When it comes to Nelnet’s use of a line of credit, Kruger points out, “The company has typically been relatively low on debt, and that has served us well over the years. There are occasionally times when you buy something or several opportunities come along at the same time and maybe you use your line of credit. But by and large, we’ve tried not to have a whole lot of debt outstanding on our line of credit.”

Kruger describes how using debt wisely has created opportunities for Nelnet.

We try to run the company with low leverage outside of assets, and we’ve able to use the recurring cash flow coming off these portfolios to fund other things such as starting a bank, starting renewable energy.

Jim Kruger

Chief Financial Officer

As Kruger explains, “This is all possible because we use leverage when it makes sense, but we try not to leverage the business to the point where we get out over our skis.”


According to Mike Dunlap, “Our philosophy has allowed us to stay true to our original priority of serving customers, associates, communities, and shareholders while we diversify as a business. While other companies come and go in many of the business segments we operate in, we thrive and excel. Plus, we’ve diversified into new areas like opening a bank, investing in and developing renewable energy, and more through our drive to innovate.”

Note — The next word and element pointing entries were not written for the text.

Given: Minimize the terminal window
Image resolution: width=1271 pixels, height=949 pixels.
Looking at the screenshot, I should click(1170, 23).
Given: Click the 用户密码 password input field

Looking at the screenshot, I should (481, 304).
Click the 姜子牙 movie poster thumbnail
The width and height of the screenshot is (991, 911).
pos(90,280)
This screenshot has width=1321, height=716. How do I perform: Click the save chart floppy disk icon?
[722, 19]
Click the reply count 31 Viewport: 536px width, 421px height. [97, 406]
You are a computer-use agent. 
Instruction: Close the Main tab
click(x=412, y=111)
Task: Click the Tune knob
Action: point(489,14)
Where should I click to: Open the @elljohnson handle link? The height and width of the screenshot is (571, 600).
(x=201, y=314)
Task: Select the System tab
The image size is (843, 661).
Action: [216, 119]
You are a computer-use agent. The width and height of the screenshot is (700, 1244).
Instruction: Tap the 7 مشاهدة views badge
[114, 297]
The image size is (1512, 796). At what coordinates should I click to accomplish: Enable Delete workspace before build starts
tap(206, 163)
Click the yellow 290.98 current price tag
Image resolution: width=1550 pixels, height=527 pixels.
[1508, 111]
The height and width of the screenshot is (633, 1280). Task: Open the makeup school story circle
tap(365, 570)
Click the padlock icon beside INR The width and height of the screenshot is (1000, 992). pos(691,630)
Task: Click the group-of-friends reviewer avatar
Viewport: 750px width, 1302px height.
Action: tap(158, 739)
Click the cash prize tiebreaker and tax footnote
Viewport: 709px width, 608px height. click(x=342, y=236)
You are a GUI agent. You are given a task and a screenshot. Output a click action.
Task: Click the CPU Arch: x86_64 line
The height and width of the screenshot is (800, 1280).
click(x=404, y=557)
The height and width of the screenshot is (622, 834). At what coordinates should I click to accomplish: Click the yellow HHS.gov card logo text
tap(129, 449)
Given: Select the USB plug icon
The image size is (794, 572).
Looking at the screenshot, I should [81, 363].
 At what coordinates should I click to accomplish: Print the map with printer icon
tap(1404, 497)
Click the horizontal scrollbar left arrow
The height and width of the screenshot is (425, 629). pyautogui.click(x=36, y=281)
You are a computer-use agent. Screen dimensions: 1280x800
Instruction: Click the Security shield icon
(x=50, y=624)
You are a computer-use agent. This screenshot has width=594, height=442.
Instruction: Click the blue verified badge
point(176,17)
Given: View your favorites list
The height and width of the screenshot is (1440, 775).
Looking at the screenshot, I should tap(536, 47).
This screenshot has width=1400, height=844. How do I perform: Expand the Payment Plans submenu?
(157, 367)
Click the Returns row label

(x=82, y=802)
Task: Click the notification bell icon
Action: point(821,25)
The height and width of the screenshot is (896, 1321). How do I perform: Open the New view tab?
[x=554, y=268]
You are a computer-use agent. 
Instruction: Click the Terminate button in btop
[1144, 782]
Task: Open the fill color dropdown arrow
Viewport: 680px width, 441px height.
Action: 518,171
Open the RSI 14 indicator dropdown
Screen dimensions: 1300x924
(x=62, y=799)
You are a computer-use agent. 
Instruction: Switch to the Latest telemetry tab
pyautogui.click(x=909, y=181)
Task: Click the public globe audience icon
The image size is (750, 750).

While Nelnet’s investment philosophy uses ideas that aren’t unique, it does align the organization’s core values with investment and business strategy to create authentic value for customers, associates, and shareholders—and that is unique among publicly held companies. Call it DNA, a smart investment philosophy, or whatever else you will: it reads as genuine Nelnet. For Nelnet and its stakeholders, this first 40-plus years seems just the start of DNA-predicted long-term growth and success.